My hair even got thicker.

I lost some weight gained in many E.R. visits and hospital stays from the last 4 years...

We marked 21 months without a metabolic crisis.



I started thinking that this blog, this blog I started as an escape valve for all my stressed-out thoughts on the topic of childhood chronic illness seemed a bit, well, superfluous as well as a time gobbler.

Then the flu hit my house.  The flu doesn't play well with inborn metabolic disorders.  My 6 year old had to go to the E.R. on New Year's Eve and ended up admitted to the hospital for several days until the flu ran it's course.

I now feel sorry for security guards nationwide- I'm sure they are praying for the gods of fashion to bring back simple leather flats; every woman entering the hospital (including me) set off the metal detector  because of buckles and/or large zippers on their boots.  Beep, beep, beep....

[Dataset]
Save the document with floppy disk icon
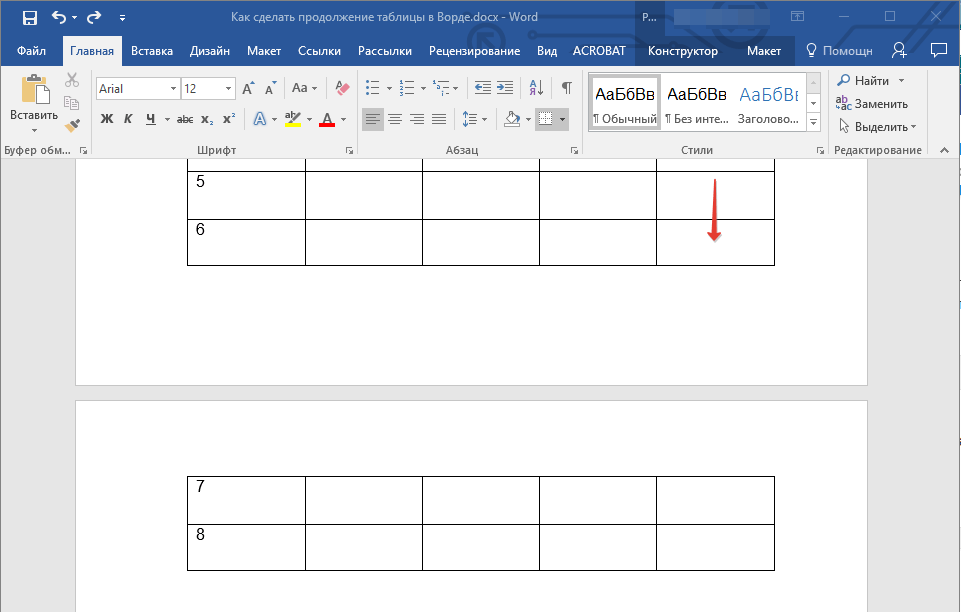 pyautogui.click(x=29, y=17)
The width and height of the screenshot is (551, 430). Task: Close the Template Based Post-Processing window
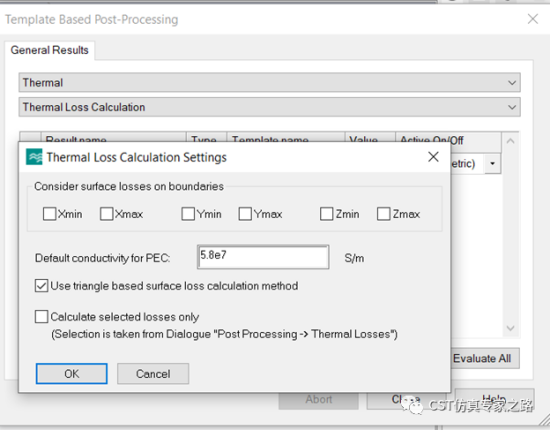[x=533, y=19]
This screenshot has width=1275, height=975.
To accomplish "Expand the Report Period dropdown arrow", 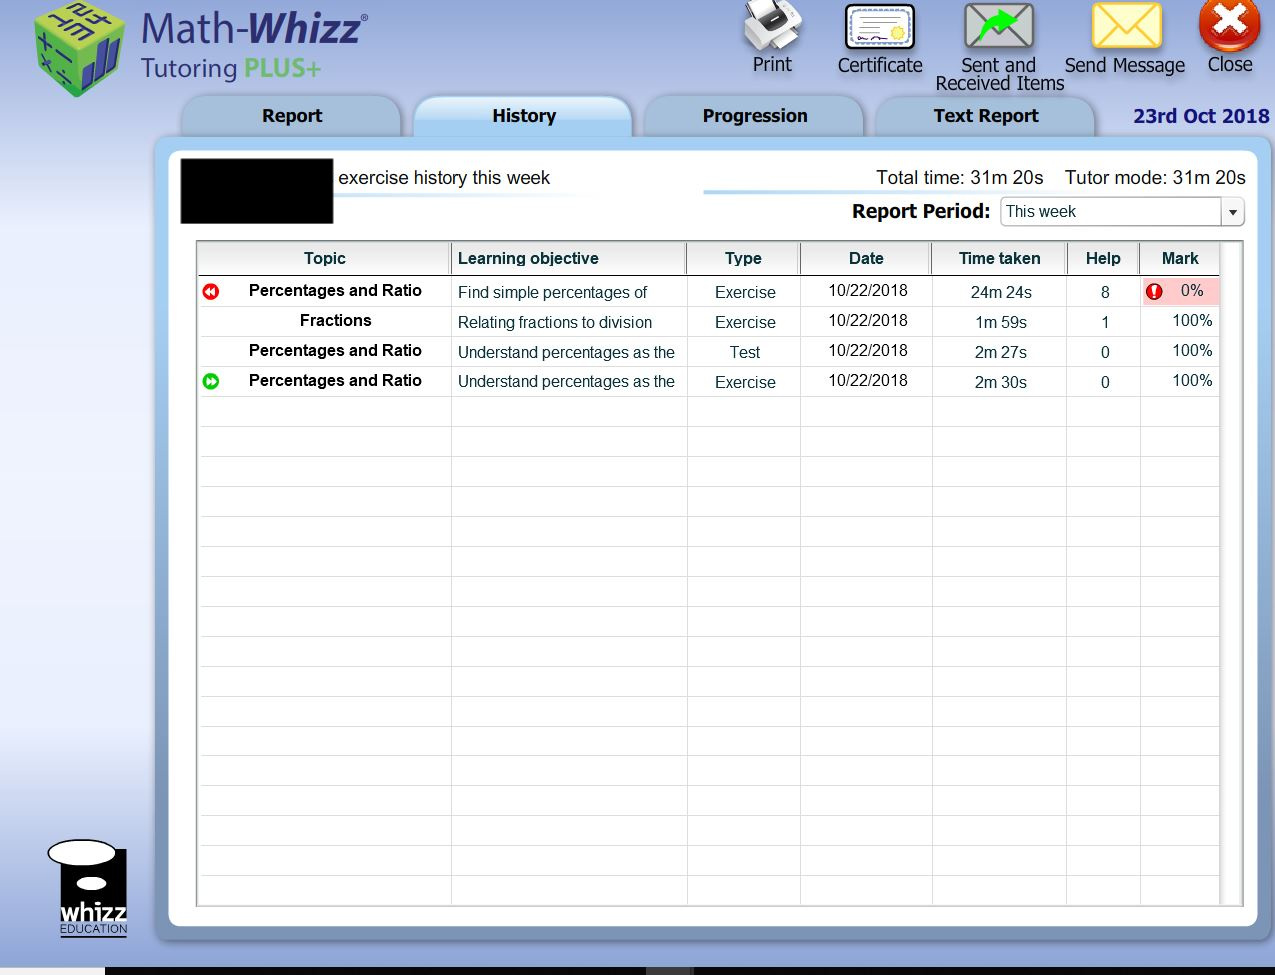I will point(1232,211).
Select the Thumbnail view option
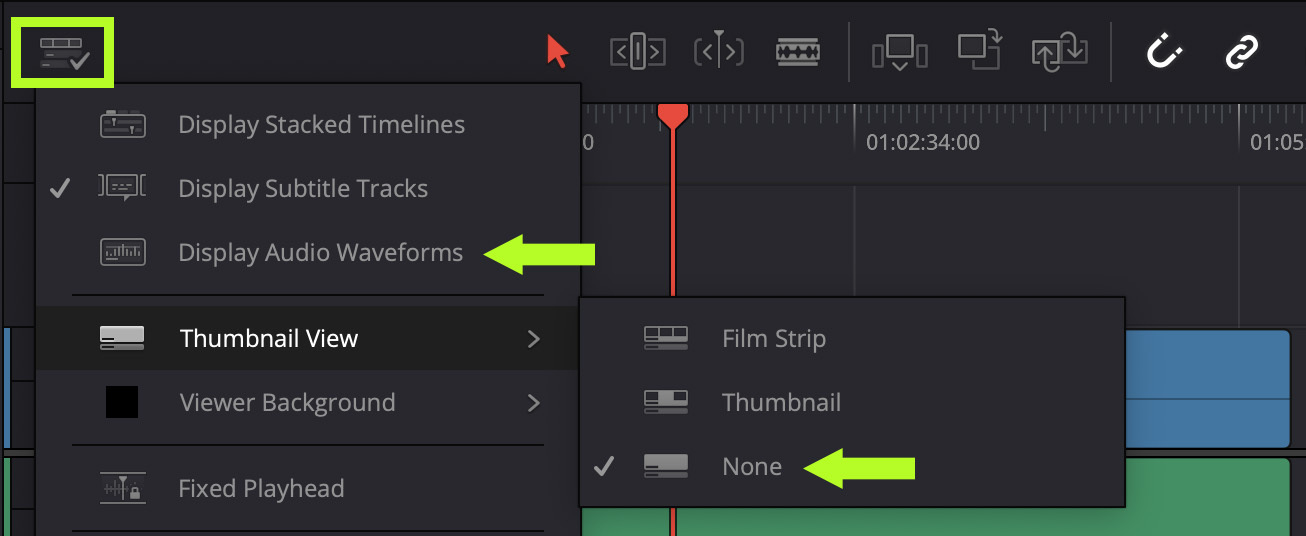1306x536 pixels. pyautogui.click(x=780, y=403)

[What you need to do]
1) From the opening lines of the blog post about childhood chronic illness, list each good thing the writer reports before the flu arrived.
2) Go on with the blog post about childhood chronic illness by writing the paragraph that would come after its final line.

[Results of the tasks]
1)
- The writer's hair got thicker.
- The writer lost some of the weight gained during many E.R. visits and hospital stays over the last 4 years.
- They marked 21 months without a metabolic crisis.

2)
My 18 year old daughter had accompanied us to the ER; she set off the metal detectors once with her boots and once with the folding knife she got for christmas.  Beep, beep.

We got to watch the Times Square celebration.  Right as the ball dropped and the crowds cheered my son's IV occluded, BEEP, Beep, beep....

Strange times.  But, we left the hospital a few days later.  I left with the same number of children I went in with and that's what really counts.  I don't mind beeping in the New Year after all.